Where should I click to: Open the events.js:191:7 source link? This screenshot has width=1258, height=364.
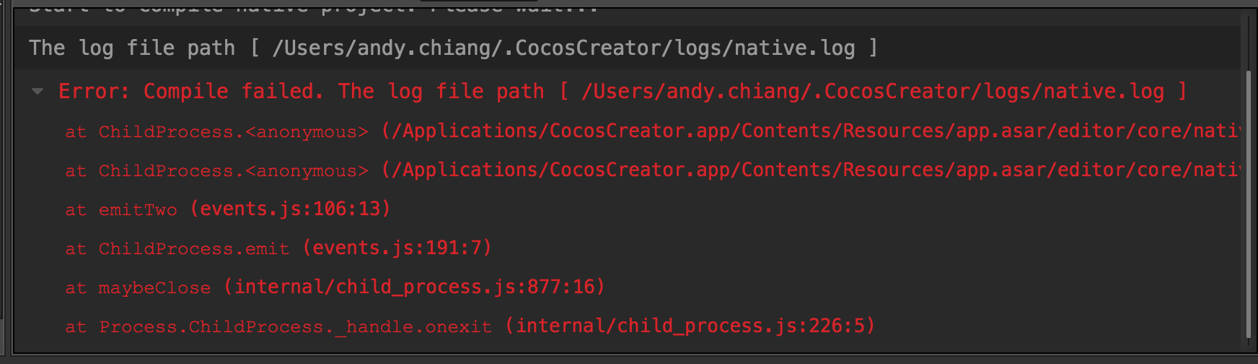[x=397, y=248]
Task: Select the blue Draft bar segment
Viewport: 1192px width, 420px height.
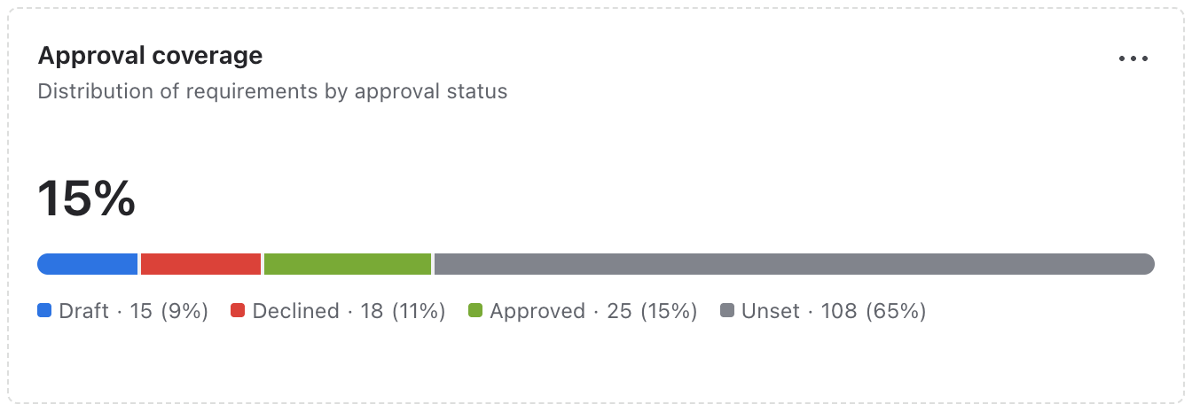Action: (88, 264)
=====
** Instructions for the task **
Please retype all of the material exactly, skipping whatever images it holds.

** Exercise answer **
Where should I click to: Open the events.js:191:7 source link? This screenshot has width=1258, height=364.
[x=397, y=248]
Task: Select the blue Draft bar segment
Viewport: 1192px width, 420px height.
Action: (88, 264)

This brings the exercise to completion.